The damages collapse began pretrial, when the district court excluded Rex's expert for failing to apportion a portfolio settlement (the Covidien license) to the only remaining asserted patent. Citing Apple v. Wi‑LAN and related authority, the Court agreed the expert's methodology was untethered to the facts as he did not allocate value between the two cornerstone U.S. patents in the portfolio (including the asserted '650 patent), or among additional U.S. and foreign patents, and relied on generalized assertions about portfolio value concentration. The Court held that comparable-license methodologies must account for technological and economic differences and allocate among licensed assets. This one did not.

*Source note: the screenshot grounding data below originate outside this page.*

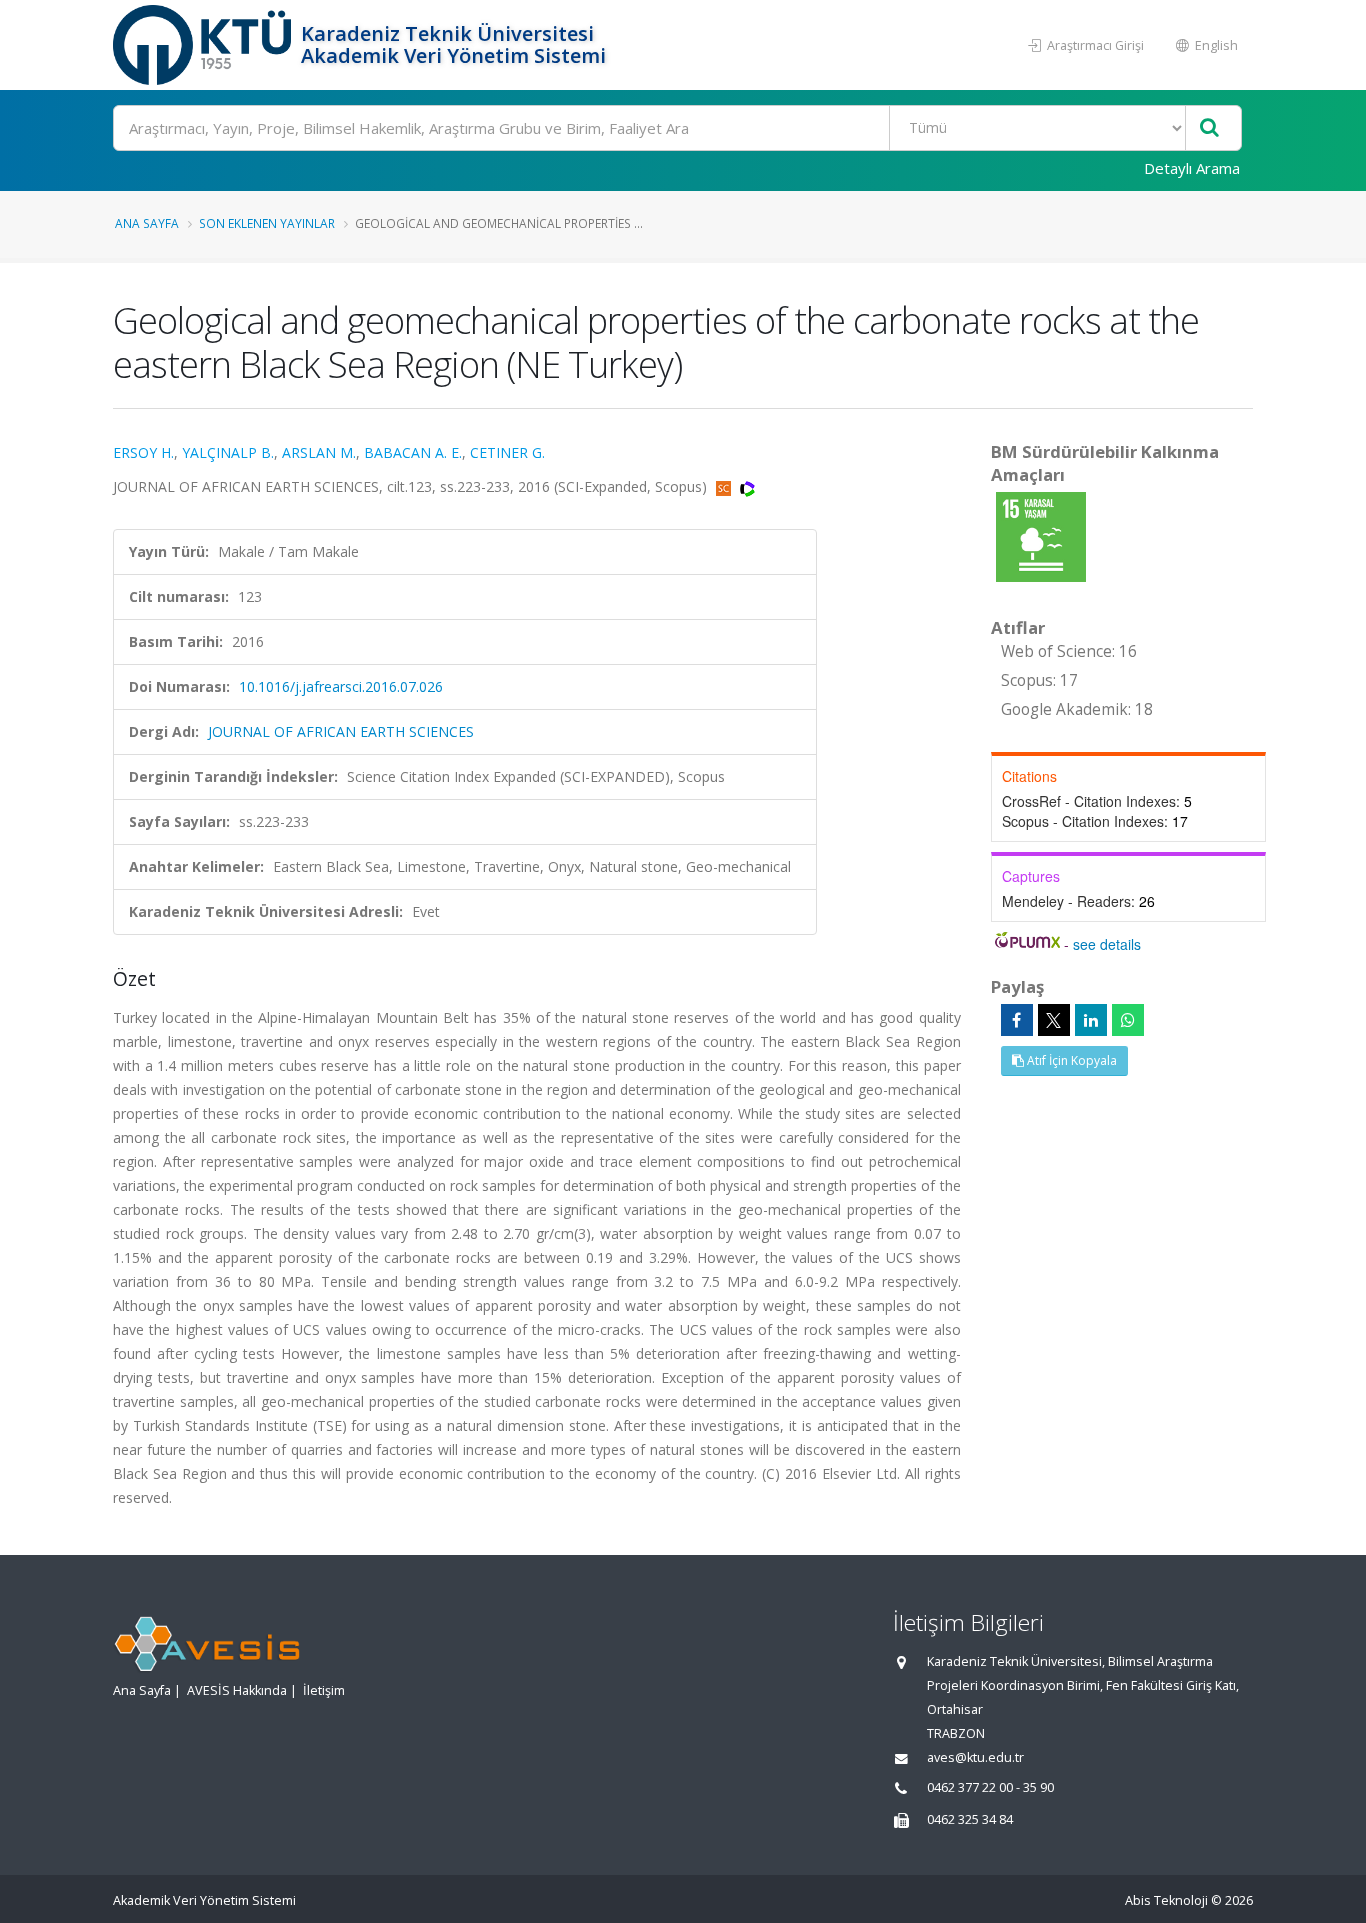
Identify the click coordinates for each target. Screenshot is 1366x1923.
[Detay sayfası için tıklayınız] (1041, 535)
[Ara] (1209, 128)
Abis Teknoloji (1166, 1900)
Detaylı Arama (1192, 168)
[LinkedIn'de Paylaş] (1091, 1020)
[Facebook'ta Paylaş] (1017, 1020)
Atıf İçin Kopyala (1070, 1060)
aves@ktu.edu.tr (975, 1757)
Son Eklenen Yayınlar (267, 223)
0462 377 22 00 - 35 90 (990, 1787)
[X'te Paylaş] (1054, 1020)
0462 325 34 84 (970, 1819)
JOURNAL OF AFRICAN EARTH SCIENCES (341, 731)
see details (1107, 944)
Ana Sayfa (147, 223)
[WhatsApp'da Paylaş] (1128, 1020)
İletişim (324, 1690)
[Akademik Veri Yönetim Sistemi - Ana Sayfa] (204, 45)
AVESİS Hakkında (237, 1690)
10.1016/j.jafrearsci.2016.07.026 (341, 686)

At trial, with both side's damages experts excluded, Rex relied on lay testimony and the Covidien license itself. That showing fell short. The Court emphasized several deficiencies, including insufficient evidence for the jury to apportion the $10 million lump sum to the '650 patent alone, no explanation of relative value between the '650 patent and the no longer asserted '892 patent, and insufficient evidence regarding the value and status of other licensed patents. Large sales figures and market opportunity numbers were in the record, but the Court found no bridge connecting those figures to a non-speculative royalty for the '650 patent. Lay testimony also confirmed there was no established royalty rate, and that the Covidien sum was not sales-based.

The Court thus reaffirmed that § 284 does not compel a non-zero award in the absence of a legally sufficient evidentiary basis. On this record, any award between $1 and $10 million would have required impermissible speculation. The Court therefore affirmed JMOL of no damages and the denial of a new damages trial.